● **Required action**
Please output the line containing "This screenshot has height=688, width=1208." and all lines that follow it in the data below, exactly, with no pictures.

● **Supplied material**
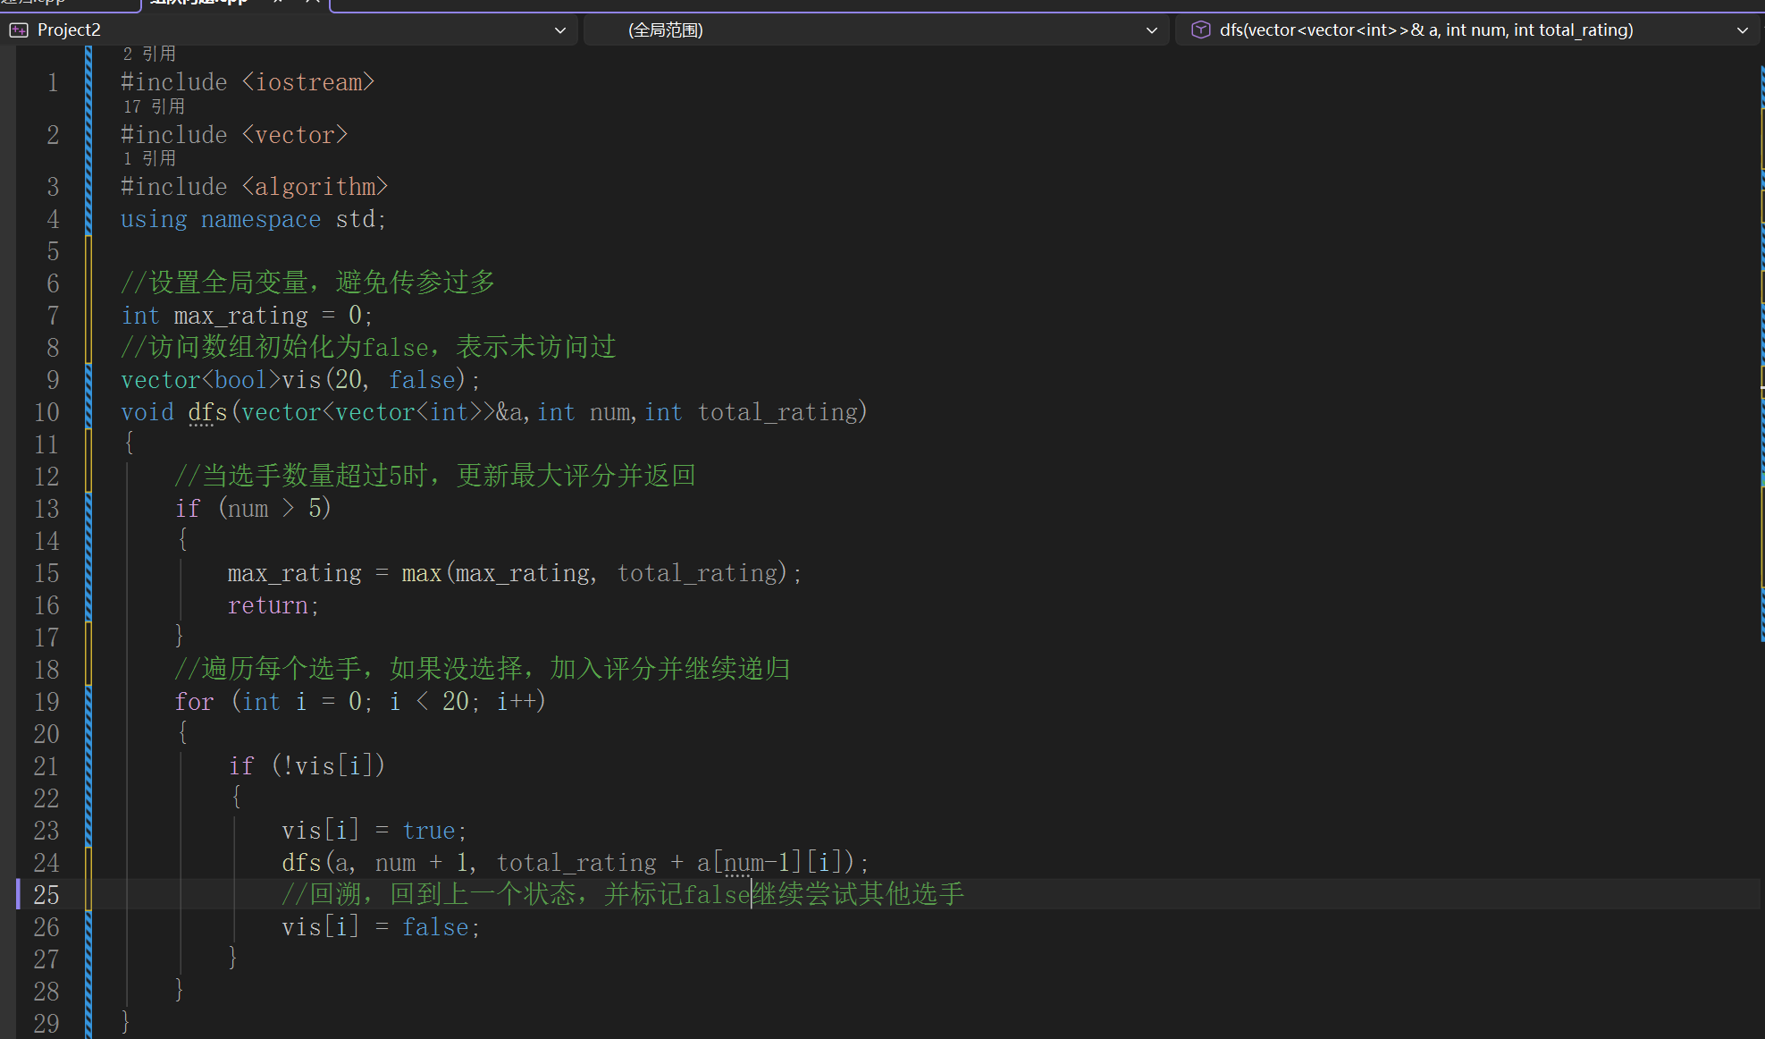Click the return statement on line 16
1765x1039 pixels.
(273, 605)
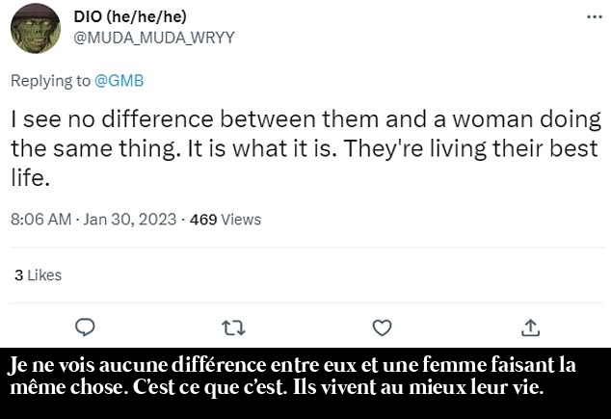Show who gave the 3 Likes
The height and width of the screenshot is (419, 611).
[x=39, y=275]
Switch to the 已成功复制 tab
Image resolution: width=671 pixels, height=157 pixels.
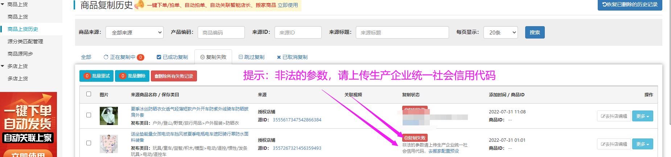click(172, 57)
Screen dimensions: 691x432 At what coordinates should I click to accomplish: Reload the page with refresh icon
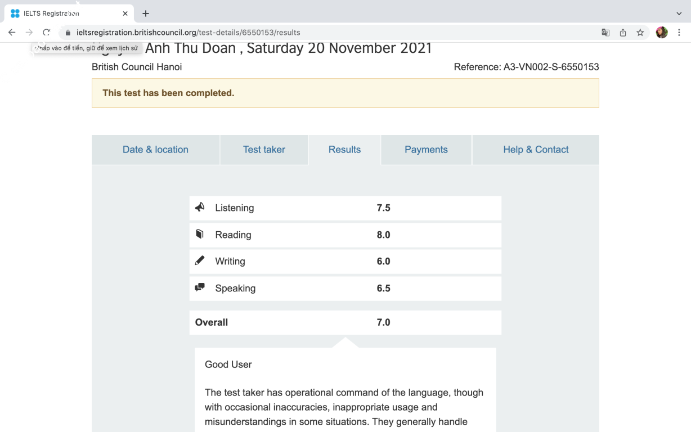(x=47, y=33)
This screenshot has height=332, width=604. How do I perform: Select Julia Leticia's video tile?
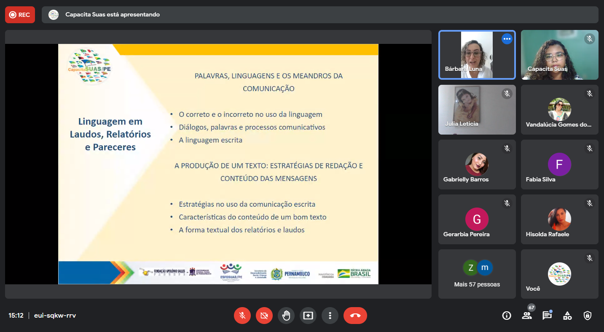(x=477, y=110)
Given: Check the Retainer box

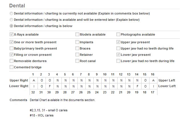Looking at the screenshot, I should (x=77, y=55).
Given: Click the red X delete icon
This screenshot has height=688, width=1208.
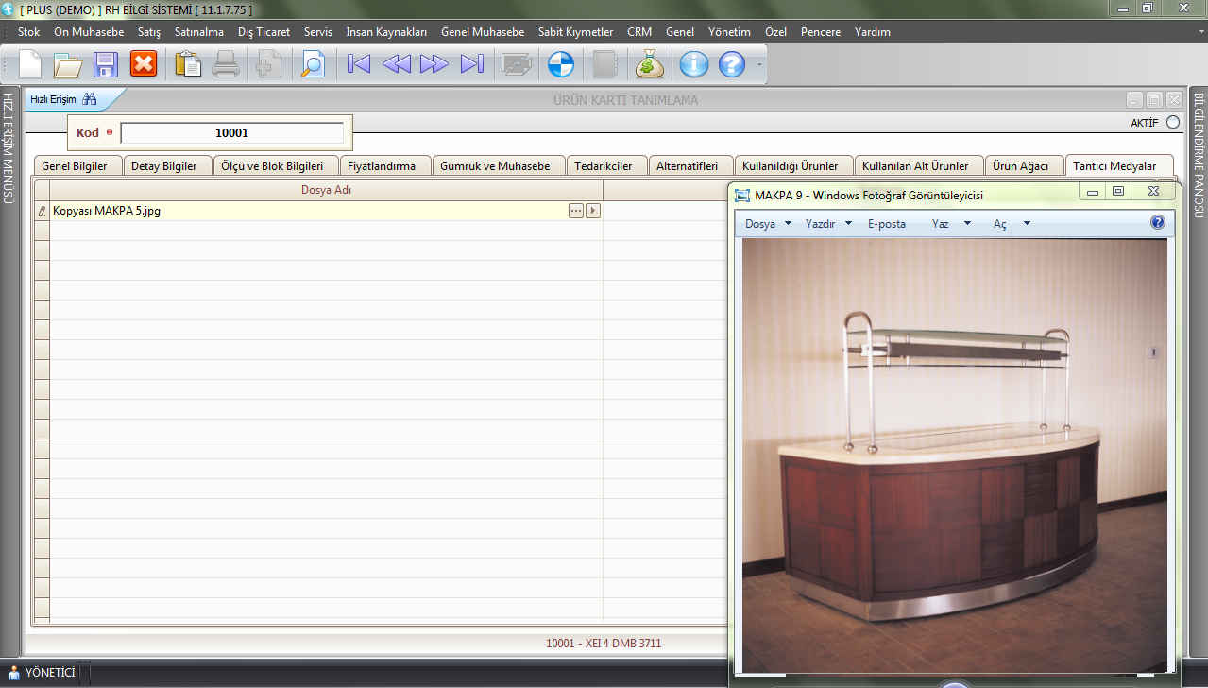Looking at the screenshot, I should (144, 64).
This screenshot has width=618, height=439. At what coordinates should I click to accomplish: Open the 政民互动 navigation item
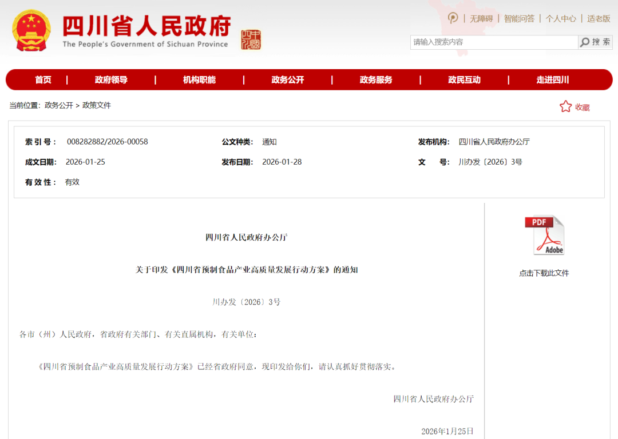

● **Result below**
This screenshot has height=688, width=1208.
Looking at the screenshot, I should (144, 64).
This screenshot has width=618, height=439. At what coordinates should I click to accomplish: Open the 政民互动 navigation item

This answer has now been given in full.